▸ Document excerpt:
====

No locks in common case. Slow path (new slab allocation) takes per-class mutex.

Recycling Strategy (Conservative)

// Only recycle slabs that were previously FULL
if (slab->list_id == LIST_FULL && free_count == capacity) {
  move_to_cache(slab);  // Safe - no concurrent allocations possible
}

Never recycle from PARTIAL list → Prevents use-after-free races.

Epoch Lifecycle

epoch_advance(alloc);              // Current epoch → CLOSING, advance to next
EpochId e = epoch_current(alloc);  // Get new ACTIVE epoch
void* p = slab_malloc_epoch(alloc, 128, e);

// Allocations in CLOSING epochs are rejected
// Enables deterministic reclamation at boundary

epoch_close(alloc, closed_epoch);  // Scan and recycle empty slabs

Structural drainability enforcement:

CLOSING state prevents post-boundary allocations
Per-epoch lists prevent cross-lifetime mixing
Reclamation is explicit, not heuristic

API Reference

Lifecycle

SlabAllocator* slab_allocator_create(void);
void slab_allocator_free(SlabAllocator* alloc);

void allocator_init(SlabAllocator* alloc);    // For custom storage
void allocator_destroy(SlabAllocator* alloc);

Handle-Based API (Zero Overhead)

====

▸ Exercise prompt: Extract the passage of the slab allocator excerpt starting with "SlabAllocator* slab_allocator_create(void);" and going on through "API (Zero Overhead)", copying it word for word.

▸ Material provided:
====

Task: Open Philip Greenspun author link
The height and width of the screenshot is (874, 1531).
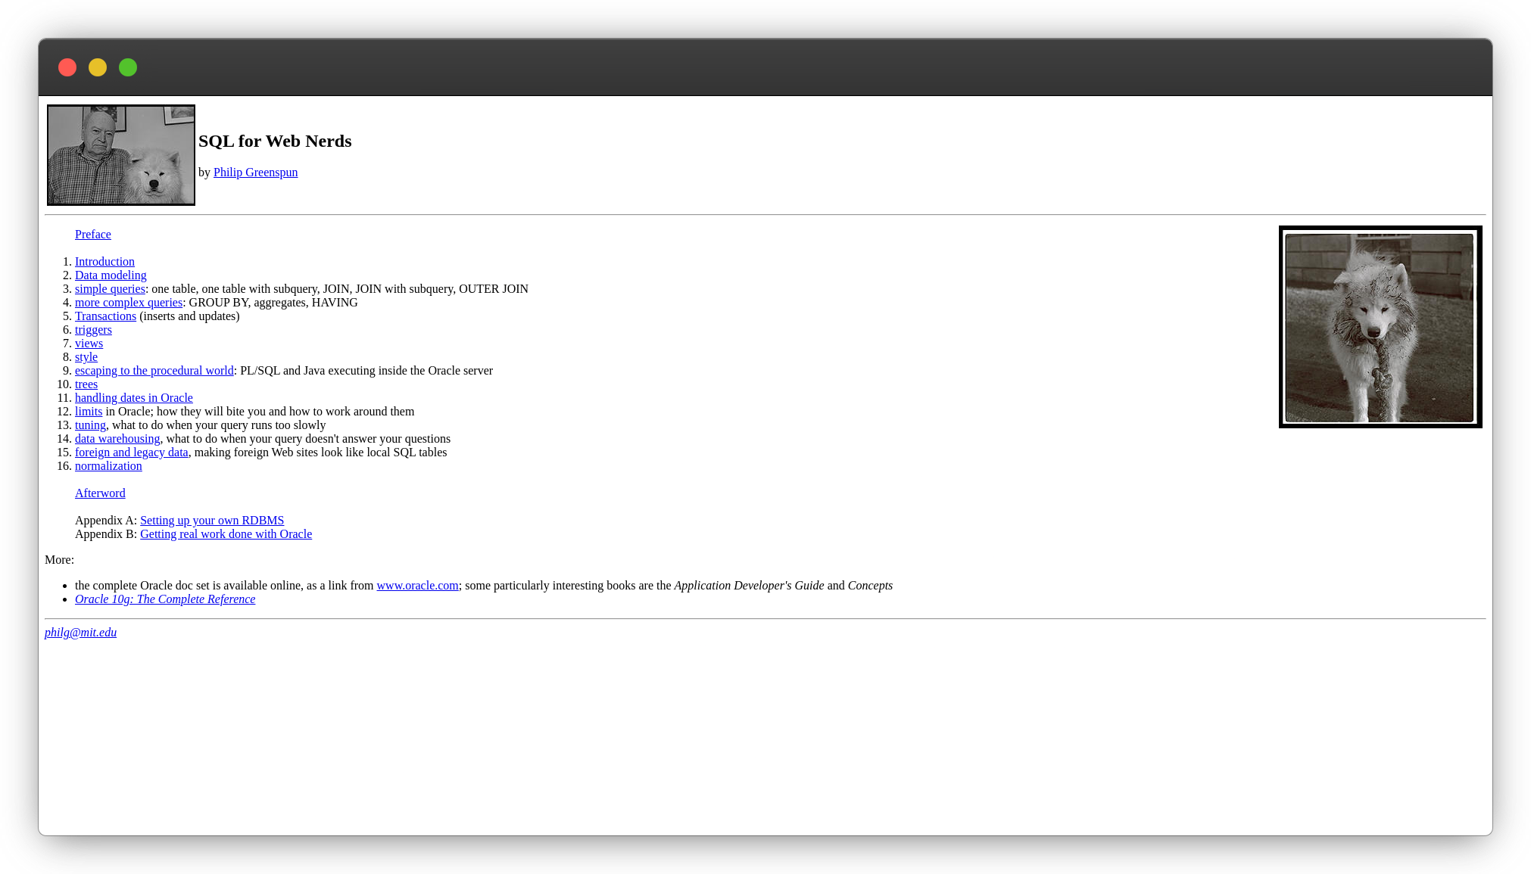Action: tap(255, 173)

====

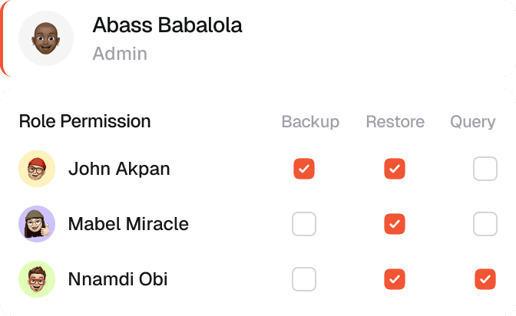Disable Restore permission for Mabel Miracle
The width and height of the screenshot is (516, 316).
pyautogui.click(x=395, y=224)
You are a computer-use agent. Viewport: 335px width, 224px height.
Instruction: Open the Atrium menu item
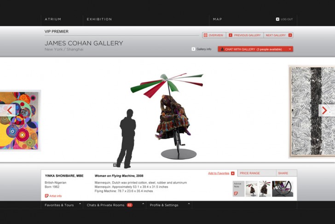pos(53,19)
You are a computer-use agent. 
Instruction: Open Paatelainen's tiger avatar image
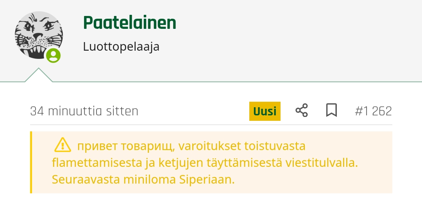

====

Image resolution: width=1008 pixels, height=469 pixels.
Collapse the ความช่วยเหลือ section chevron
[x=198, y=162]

====

▸ Output of the task:
SlabAllocator* slab_allocator_create(void);
void slab_allocator_free(SlabAllocator* alloc);

void allocator_init(SlabAllocator* alloc);    // For custom storage
void allocator_destroy(SlabAllocator* alloc);

Handle-Based API (Zero Overhead)